- ACTIVITY -
Your answer must be every record below, written out exactly as it appears.

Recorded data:
+++++

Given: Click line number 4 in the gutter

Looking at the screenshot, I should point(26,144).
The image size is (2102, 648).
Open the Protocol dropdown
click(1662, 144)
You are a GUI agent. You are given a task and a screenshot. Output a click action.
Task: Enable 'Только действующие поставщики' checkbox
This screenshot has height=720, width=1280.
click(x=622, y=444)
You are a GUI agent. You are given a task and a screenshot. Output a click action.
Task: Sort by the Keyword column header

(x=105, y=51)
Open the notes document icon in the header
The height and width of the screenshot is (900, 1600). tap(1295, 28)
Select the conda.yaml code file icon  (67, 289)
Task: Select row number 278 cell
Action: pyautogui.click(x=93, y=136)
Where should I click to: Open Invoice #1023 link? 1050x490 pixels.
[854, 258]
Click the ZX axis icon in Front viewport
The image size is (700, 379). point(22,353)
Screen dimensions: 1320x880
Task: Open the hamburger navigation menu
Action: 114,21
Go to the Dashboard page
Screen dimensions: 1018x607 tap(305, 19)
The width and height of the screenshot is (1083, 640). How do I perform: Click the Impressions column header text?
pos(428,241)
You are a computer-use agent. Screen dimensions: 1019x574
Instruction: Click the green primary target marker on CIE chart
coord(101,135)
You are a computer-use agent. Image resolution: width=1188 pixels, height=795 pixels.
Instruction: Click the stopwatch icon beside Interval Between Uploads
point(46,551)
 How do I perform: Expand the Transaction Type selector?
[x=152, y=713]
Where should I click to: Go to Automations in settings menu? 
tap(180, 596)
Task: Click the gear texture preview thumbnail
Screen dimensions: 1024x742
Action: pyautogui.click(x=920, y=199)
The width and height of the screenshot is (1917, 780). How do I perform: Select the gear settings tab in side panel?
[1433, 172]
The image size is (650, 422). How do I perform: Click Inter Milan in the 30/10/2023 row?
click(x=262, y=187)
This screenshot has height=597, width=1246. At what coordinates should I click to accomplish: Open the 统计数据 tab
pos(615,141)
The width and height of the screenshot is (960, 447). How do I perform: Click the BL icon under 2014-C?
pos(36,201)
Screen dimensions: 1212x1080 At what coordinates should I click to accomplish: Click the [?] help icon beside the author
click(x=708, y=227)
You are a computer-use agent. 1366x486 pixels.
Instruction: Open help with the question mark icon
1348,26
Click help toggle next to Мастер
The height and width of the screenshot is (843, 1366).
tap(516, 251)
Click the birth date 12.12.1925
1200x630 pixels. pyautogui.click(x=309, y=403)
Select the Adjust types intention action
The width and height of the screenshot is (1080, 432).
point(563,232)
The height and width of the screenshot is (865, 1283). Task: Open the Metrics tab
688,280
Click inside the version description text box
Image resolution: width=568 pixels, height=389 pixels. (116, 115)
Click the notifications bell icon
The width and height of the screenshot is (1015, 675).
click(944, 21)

+++++

- ANSWER SPACE -
Given: Click line number 4 in the gutter

Looking at the screenshot, I should point(26,144).
The image size is (2102, 648).
Open the Protocol dropdown
click(1662, 144)
You are a GUI agent. You are given a task and a screenshot. Output a click action.
Task: Enable 'Только действующие поставщики' checkbox
This screenshot has height=720, width=1280.
click(x=622, y=444)
You are a GUI agent. You are given a task and a screenshot. Output a click action.
Task: Sort by the Keyword column header

(x=105, y=51)
Open the notes document icon in the header
The height and width of the screenshot is (900, 1600). tap(1295, 28)
Select the conda.yaml code file icon  (67, 289)
Task: Select row number 278 cell
Action: pyautogui.click(x=93, y=136)
Where should I click to: Open Invoice #1023 link? 1050x490 pixels.
[854, 258]
Click the ZX axis icon in Front viewport
The image size is (700, 379). point(22,353)
Screen dimensions: 1320x880
Task: Open the hamburger navigation menu
Action: 114,21
Go to the Dashboard page
Screen dimensions: 1018x607 tap(305, 19)
The width and height of the screenshot is (1083, 640). How do I perform: Click the Impressions column header text?
pos(428,241)
You are a computer-use agent. Screen dimensions: 1019x574
Instruction: Click the green primary target marker on CIE chart
coord(101,135)
You are a computer-use agent. Image resolution: width=1188 pixels, height=795 pixels.
Instruction: Click the stopwatch icon beside Interval Between Uploads
point(46,551)
 How do I perform: Expand the Transaction Type selector?
[x=152, y=713]
Where should I click to: Go to Automations in settings menu? 
tap(180, 596)
Task: Click the gear texture preview thumbnail
Screen dimensions: 1024x742
Action: pyautogui.click(x=920, y=199)
The width and height of the screenshot is (1917, 780). How do I perform: Select the gear settings tab in side panel?
[1433, 172]
The image size is (650, 422). How do I perform: Click Inter Milan in the 30/10/2023 row?
click(x=262, y=187)
This screenshot has height=597, width=1246. At what coordinates should I click to accomplish: Open the 统计数据 tab
pos(615,141)
The width and height of the screenshot is (960, 447). How do I perform: Click the BL icon under 2014-C?
pos(36,201)
Screen dimensions: 1212x1080 At what coordinates should I click to accomplish: Click the [?] help icon beside the author
click(x=708, y=227)
You are a computer-use agent. 1366x486 pixels.
Instruction: Open help with the question mark icon
1348,26
Click help toggle next to Мастер
The height and width of the screenshot is (843, 1366).
tap(516, 251)
Click the birth date 12.12.1925
1200x630 pixels. pyautogui.click(x=309, y=403)
Select the Adjust types intention action
The width and height of the screenshot is (1080, 432).
point(563,232)
The height and width of the screenshot is (865, 1283). Task: Open the Metrics tab
688,280
Click inside the version description text box
Image resolution: width=568 pixels, height=389 pixels. (116, 115)
Click the notifications bell icon
The width and height of the screenshot is (1015, 675).
click(944, 21)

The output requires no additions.